When we talk about fruits, we generally think of the fleshy, juicy structures frugivorous birds, bats or primates feed upon, mostly in tropical ecosystems. Indeed, the fruit is the reward the plant offers to the animal that disperses its seeds. But, if we move back to temperate ecosystems, the structures that contain the seeds are generally dry, inconspicuous fruits like achenes or capsules. In his well-known paper, D.H. Janzen (1984) proposed that the reward for the large generalist herbivore dispersers in this case was actually the nutrient-rich foliage surrounding the dry fruits; the “vegetative portions […] function ecologically as an attractive fruit”. This led to the “Foliage is the Fruit” hypothesis.

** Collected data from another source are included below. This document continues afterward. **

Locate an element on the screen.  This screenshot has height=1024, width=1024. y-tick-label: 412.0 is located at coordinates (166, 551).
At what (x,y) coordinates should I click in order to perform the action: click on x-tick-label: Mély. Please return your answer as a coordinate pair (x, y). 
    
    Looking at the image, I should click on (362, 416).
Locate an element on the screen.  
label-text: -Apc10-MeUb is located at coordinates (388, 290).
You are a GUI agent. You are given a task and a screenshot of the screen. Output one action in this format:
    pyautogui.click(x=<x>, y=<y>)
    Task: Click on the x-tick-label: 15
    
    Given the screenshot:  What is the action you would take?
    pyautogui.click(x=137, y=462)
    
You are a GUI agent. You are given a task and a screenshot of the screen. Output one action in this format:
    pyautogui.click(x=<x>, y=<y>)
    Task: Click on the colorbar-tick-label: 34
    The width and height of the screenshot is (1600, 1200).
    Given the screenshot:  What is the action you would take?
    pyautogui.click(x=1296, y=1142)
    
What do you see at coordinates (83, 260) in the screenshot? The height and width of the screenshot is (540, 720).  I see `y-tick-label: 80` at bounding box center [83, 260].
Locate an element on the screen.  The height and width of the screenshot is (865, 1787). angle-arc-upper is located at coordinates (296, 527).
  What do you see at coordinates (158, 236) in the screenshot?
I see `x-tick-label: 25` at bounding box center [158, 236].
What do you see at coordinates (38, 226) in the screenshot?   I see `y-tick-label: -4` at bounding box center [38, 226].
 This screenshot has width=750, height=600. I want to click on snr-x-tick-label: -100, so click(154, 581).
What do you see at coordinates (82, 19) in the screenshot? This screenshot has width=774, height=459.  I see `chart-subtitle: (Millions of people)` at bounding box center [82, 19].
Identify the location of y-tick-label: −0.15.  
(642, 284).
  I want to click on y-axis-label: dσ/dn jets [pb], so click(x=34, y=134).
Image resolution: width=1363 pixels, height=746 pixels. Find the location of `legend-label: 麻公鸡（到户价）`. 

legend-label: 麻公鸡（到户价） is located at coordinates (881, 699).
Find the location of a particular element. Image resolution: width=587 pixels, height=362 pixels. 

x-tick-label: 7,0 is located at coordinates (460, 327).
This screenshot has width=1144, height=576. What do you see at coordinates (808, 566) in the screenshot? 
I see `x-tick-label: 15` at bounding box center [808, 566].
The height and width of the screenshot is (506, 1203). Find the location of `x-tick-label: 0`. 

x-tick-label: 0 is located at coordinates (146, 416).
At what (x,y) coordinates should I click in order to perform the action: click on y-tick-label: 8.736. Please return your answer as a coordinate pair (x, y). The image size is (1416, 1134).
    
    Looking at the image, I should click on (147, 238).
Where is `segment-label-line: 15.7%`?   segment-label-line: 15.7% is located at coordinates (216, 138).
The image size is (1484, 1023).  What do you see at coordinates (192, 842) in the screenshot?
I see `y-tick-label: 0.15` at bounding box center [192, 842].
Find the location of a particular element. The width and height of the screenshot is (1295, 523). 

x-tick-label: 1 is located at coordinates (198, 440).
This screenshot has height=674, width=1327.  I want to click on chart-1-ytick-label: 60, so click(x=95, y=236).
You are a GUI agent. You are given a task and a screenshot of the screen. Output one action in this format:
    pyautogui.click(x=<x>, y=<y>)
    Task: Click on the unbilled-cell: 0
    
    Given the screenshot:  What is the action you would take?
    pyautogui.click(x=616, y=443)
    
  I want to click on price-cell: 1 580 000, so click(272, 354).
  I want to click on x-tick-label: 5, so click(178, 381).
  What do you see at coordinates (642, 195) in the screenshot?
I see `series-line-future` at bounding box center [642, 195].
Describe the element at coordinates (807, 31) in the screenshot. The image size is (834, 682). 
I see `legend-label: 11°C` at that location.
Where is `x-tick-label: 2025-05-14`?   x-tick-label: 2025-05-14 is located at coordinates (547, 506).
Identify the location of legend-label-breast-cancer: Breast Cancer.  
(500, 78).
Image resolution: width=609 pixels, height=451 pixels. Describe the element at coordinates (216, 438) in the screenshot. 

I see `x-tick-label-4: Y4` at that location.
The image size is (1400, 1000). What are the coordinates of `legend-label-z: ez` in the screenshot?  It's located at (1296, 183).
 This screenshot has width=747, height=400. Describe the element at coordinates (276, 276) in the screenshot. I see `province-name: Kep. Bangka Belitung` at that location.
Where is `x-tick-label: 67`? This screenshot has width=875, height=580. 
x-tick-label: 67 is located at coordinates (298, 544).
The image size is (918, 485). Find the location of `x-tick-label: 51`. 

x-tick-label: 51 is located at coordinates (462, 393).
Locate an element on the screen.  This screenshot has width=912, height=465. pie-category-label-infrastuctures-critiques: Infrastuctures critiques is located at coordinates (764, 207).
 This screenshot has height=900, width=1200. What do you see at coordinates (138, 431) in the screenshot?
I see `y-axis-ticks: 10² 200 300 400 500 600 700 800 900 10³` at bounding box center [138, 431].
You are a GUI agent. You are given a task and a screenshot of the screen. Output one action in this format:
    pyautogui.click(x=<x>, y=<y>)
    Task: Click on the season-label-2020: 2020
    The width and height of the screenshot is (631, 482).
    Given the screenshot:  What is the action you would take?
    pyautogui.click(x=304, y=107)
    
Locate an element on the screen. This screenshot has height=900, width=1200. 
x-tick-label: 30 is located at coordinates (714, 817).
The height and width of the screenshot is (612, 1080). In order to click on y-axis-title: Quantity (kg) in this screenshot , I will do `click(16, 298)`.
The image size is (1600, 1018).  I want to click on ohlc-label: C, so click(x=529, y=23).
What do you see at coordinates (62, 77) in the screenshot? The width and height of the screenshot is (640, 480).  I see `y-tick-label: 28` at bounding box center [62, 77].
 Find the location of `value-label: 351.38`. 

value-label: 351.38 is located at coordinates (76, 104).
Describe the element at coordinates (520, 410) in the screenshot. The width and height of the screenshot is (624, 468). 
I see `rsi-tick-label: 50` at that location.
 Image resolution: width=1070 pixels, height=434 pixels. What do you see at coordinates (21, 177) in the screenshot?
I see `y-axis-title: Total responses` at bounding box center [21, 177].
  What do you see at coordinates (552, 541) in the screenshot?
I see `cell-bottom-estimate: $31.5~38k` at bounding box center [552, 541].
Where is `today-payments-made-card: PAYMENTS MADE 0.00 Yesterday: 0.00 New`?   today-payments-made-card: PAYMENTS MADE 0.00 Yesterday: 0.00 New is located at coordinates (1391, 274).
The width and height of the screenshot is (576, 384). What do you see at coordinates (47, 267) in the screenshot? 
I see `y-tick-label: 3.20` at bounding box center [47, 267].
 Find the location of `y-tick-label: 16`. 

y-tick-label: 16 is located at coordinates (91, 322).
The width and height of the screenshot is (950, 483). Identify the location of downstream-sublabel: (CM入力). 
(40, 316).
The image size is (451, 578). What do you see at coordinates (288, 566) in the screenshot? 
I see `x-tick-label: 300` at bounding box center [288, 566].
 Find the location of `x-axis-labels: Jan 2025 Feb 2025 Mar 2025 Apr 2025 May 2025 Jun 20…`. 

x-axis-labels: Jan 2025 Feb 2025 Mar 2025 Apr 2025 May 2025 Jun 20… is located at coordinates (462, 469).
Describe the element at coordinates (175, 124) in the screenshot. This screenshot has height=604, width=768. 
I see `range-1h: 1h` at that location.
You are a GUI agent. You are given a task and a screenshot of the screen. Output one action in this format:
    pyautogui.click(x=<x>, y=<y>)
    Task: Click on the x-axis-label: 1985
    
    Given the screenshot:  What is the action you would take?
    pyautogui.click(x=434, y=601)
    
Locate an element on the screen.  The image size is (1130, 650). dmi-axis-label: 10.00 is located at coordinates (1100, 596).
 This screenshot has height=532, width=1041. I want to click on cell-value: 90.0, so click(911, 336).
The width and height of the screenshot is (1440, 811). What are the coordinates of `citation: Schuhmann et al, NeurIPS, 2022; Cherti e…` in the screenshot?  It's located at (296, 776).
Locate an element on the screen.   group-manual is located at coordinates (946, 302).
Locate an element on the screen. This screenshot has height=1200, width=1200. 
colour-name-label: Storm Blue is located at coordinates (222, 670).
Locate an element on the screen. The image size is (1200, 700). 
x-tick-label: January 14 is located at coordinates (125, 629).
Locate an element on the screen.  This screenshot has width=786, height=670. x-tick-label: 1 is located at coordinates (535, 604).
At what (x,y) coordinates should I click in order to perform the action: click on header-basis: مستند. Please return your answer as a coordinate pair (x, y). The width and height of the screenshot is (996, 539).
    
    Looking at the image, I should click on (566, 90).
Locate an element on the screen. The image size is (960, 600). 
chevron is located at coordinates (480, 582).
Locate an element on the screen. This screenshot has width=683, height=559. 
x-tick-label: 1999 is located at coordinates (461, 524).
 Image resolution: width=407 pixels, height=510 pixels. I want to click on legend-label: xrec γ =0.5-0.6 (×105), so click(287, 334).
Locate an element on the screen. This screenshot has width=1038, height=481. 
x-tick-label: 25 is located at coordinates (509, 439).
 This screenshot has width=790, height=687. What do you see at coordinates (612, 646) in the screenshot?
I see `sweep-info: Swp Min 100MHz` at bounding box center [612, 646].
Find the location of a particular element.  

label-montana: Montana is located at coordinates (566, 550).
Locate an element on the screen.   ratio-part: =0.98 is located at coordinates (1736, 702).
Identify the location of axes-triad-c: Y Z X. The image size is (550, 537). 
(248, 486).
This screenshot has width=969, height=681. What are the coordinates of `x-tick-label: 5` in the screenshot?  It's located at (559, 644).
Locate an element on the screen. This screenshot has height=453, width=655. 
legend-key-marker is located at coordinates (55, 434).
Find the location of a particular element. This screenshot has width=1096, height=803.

To revisit this hypothesis and its associated predictions, we present recent results obtained from our long-term research program on long-distance seed dispersal by large herbivores (greenhouse germination tests, feeding experiments …) and from data collected in the literature and compiled in two recent meta-analyses (Albert et al. 2015a, b). We developed an approach based on the traits of the plants being dispersed, the sympatric herbivorous ungulates (Cervus elaphus, Capreolus capreolus and Sus scrofa) studied, and their interactions.
We addressed and confirmed 8 out of the 10 initial predictions proposed by Janzen. As expected, we found that large herbivorous ungulates select the most nitrophilous plants. One other key factor we investigated is the position of the fruit on the plant (“seed releasing height” in trait databases) in relation to animal shoulder height. We also found that the fruits and associated seeds dispersed by the three ungulates mainly belonged to plants from open habitats (grasslands, scrublands …) and that their light, rounded seeds persisted in the long-term in the soil seed bank. The plants consumed mainly corresponded to plants present in the preferred feeding habitats of the three ungulates. Most of the fruits and seeds that clung to animal fur either came from open habitats or from nitrophilous plants; this pattern confirms that nutrient-rich foliage leads to a higher encounter rate between plant reproductive parts and the animal body. We suggest considering this latter assertion as an extension of the “Foliage is the Fruit” hypothesis.